▸ **The request**:
Format the records from the line with "Task: Click the 搜索 search button" up to and including the line with "Action: (x=495, y=13)" as a JSON list of strings, one string per line, skipping blank lines. Leave the pictures out of the answer.

▸ **Information supplied**:
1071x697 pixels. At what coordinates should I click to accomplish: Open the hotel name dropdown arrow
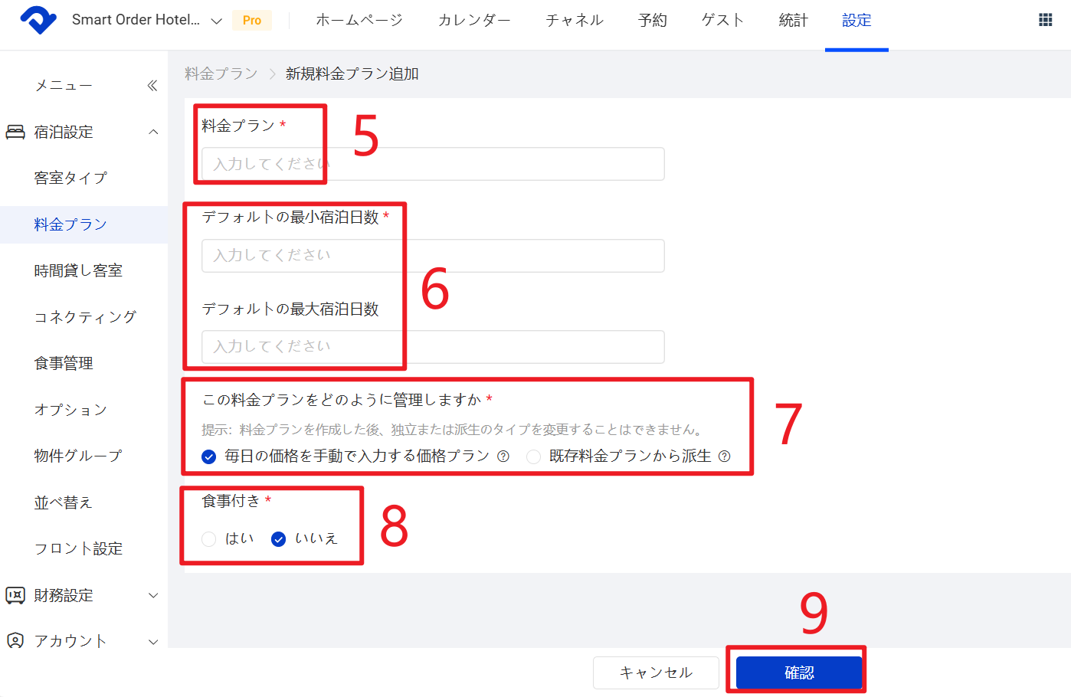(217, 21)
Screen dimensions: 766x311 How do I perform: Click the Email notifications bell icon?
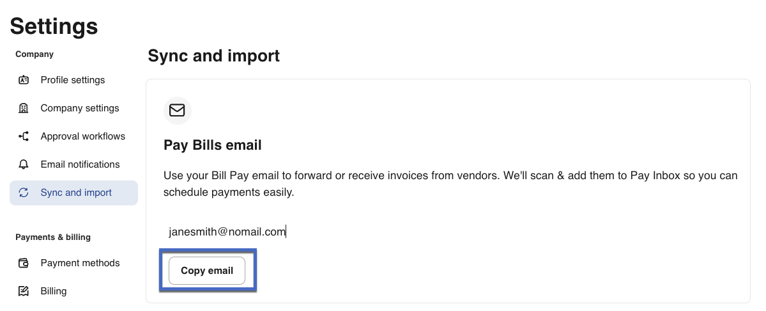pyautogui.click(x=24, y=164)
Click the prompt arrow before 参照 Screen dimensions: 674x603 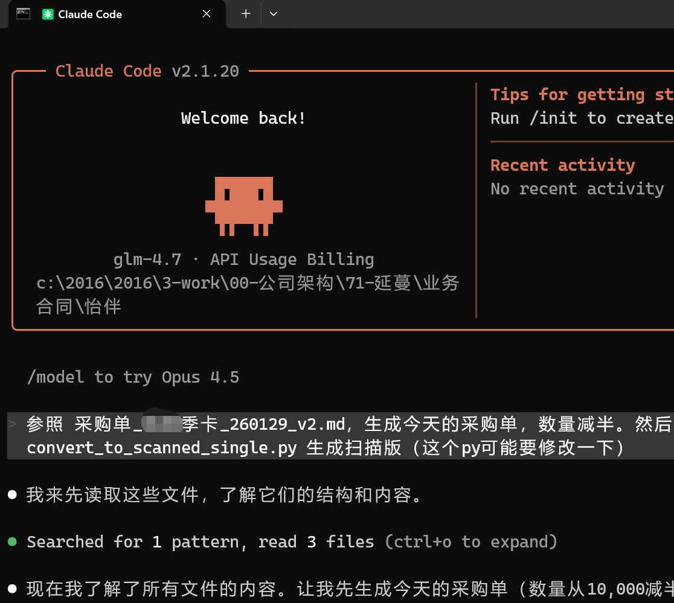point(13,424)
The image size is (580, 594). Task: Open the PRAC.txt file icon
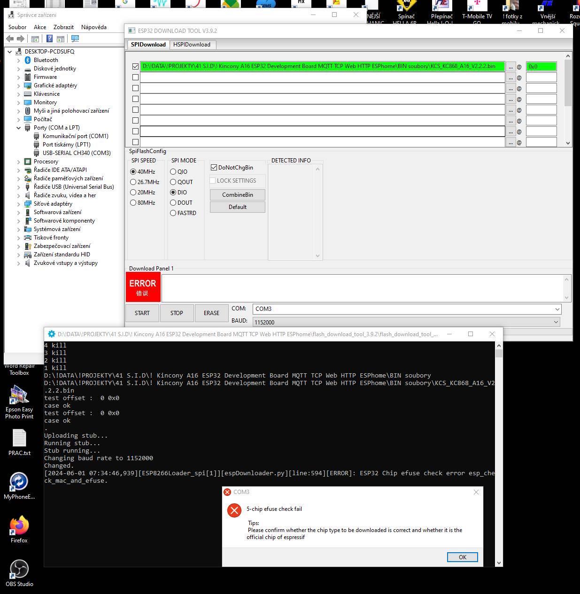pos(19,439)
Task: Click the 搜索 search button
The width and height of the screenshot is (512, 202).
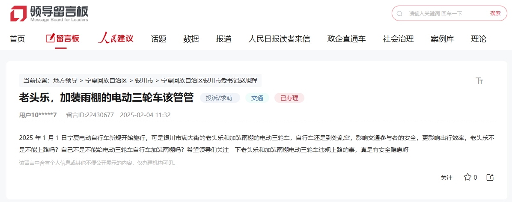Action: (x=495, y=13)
--
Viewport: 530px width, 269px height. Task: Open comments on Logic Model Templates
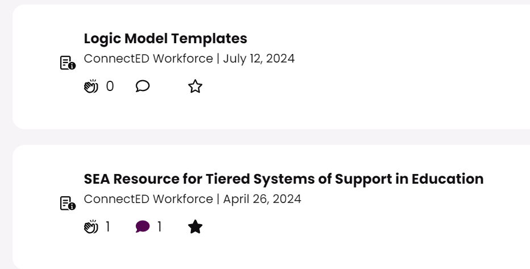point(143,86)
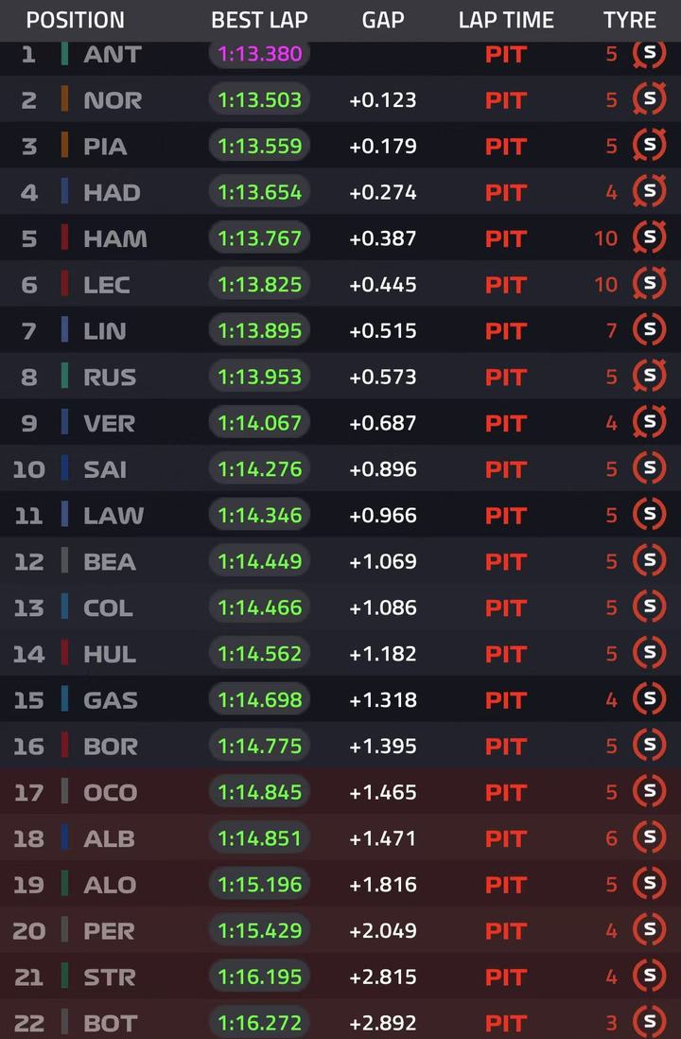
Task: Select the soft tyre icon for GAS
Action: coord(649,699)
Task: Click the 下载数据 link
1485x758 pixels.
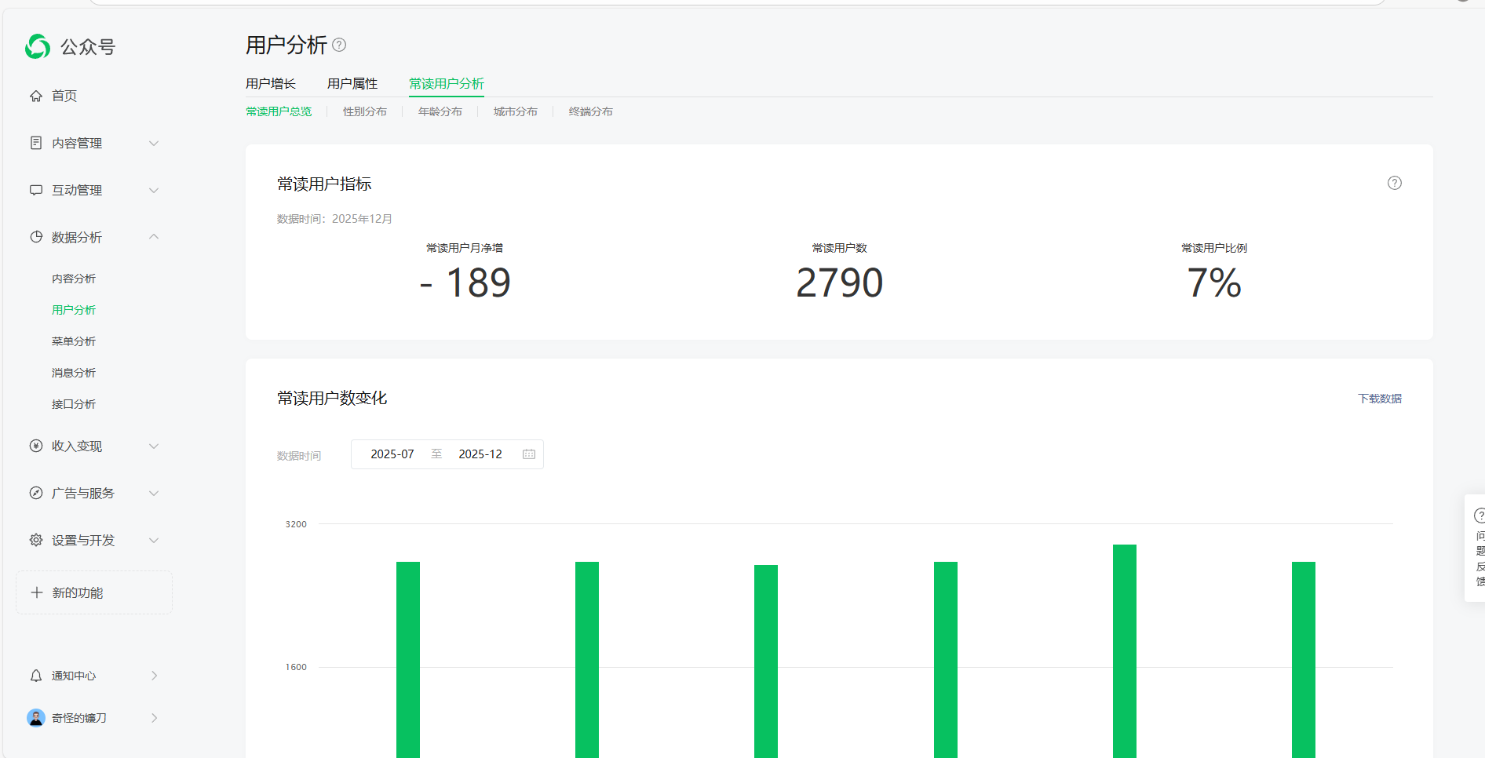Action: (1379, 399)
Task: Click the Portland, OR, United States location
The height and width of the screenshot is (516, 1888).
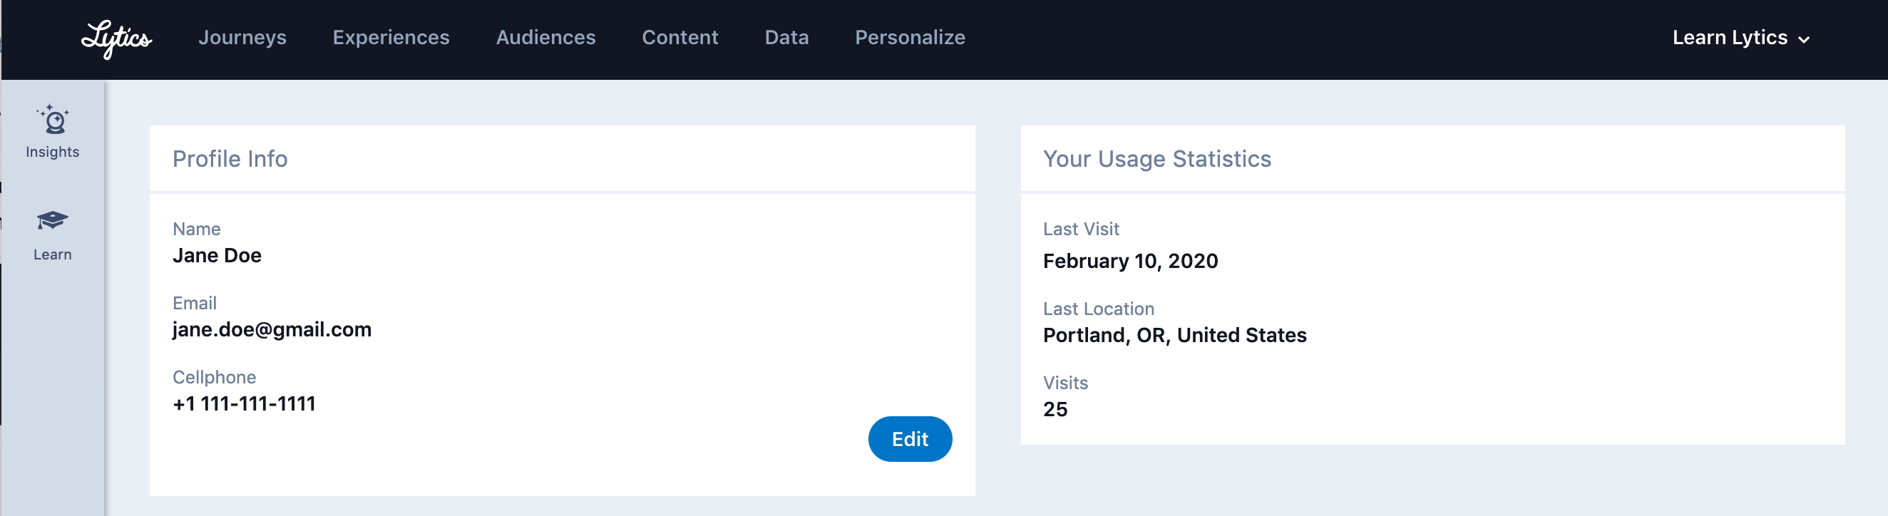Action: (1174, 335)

▸ **Result**:
[
  "Task: Click the 搜索 search button",
  "The width and height of the screenshot is (512, 202).",
  "Action: (x=495, y=13)"
]